-- START OF Provided information --
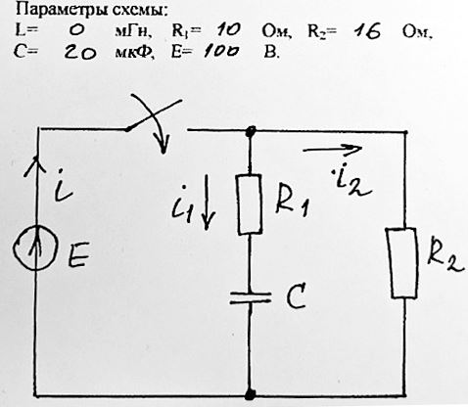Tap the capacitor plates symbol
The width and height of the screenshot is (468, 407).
click(x=251, y=297)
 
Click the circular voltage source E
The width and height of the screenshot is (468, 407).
click(x=36, y=249)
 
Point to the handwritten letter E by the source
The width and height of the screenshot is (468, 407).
click(x=77, y=255)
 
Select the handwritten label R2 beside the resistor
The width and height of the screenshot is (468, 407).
click(x=445, y=259)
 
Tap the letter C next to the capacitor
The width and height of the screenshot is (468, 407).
click(x=297, y=296)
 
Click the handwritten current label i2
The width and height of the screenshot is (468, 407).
click(x=350, y=182)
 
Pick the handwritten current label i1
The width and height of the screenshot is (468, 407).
click(x=183, y=204)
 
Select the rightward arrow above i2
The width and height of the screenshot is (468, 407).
click(x=332, y=149)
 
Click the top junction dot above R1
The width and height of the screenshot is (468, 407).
click(x=251, y=131)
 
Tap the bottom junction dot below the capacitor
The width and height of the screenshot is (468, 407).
click(x=250, y=394)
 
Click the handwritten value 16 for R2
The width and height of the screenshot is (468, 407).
click(x=368, y=32)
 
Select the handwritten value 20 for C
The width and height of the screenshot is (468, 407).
click(x=80, y=52)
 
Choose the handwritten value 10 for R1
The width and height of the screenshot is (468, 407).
click(x=228, y=30)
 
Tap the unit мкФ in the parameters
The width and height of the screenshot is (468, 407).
click(x=134, y=53)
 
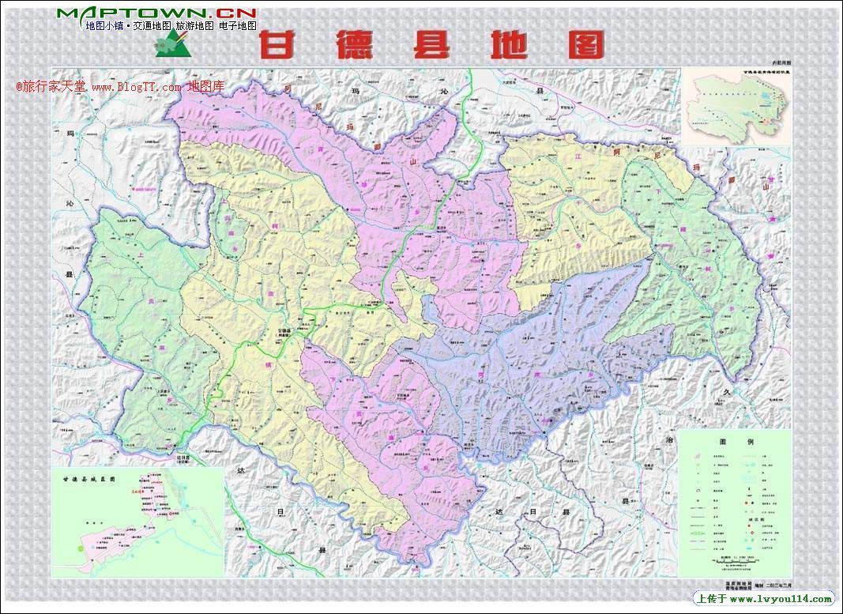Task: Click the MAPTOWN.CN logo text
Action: click(156, 13)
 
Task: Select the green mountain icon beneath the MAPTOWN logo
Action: click(175, 44)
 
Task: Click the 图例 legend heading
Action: click(735, 442)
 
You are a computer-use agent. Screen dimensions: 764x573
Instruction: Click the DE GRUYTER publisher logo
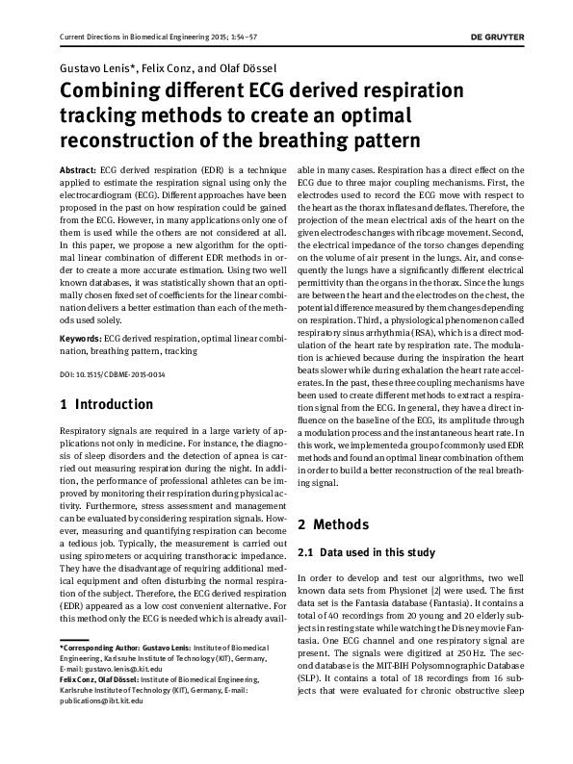509,38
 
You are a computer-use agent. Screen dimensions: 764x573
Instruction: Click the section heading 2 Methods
333,524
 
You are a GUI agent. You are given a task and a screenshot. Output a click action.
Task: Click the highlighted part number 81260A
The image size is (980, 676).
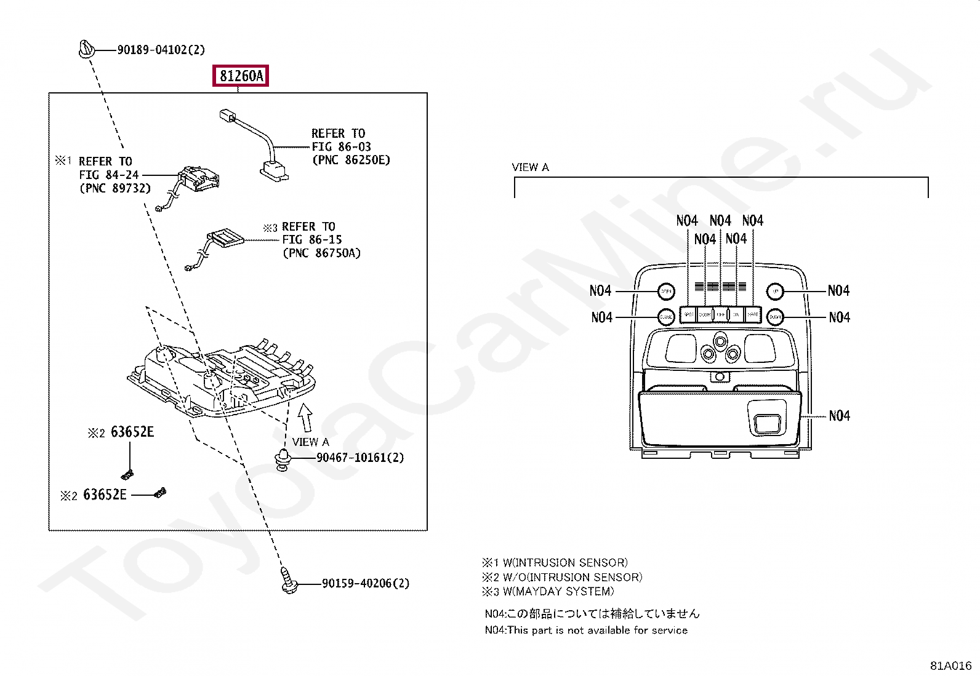click(x=241, y=76)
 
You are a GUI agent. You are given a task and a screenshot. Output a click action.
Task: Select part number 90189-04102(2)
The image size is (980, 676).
click(x=161, y=50)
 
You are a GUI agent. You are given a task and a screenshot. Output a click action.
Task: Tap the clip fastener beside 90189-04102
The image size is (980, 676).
click(x=86, y=49)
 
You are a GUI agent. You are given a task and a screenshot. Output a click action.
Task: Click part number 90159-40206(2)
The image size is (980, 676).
click(x=365, y=583)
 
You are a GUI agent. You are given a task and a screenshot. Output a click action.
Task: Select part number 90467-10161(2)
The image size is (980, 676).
click(x=360, y=458)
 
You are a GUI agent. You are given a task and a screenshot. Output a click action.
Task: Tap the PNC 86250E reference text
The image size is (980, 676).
click(x=351, y=160)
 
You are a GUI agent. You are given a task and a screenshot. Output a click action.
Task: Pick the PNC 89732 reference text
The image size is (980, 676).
click(x=115, y=188)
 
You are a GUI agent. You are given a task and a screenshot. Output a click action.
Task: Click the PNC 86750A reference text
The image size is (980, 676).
click(x=321, y=253)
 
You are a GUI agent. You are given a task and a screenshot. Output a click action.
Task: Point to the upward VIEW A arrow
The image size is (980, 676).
click(x=305, y=418)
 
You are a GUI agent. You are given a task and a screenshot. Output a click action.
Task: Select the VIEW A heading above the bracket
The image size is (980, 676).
click(x=530, y=167)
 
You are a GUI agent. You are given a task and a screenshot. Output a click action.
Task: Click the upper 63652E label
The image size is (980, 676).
click(x=132, y=432)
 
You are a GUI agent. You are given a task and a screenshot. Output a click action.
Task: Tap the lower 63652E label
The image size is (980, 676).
-- END OF Provided information --
**Task brief**: Copy out every line above that contains the string "Point". Uppercase and lowercase must match.

**Complete answer**:
Point to the handwritten letter E by the source
Task: Point to the upward VIEW A arrow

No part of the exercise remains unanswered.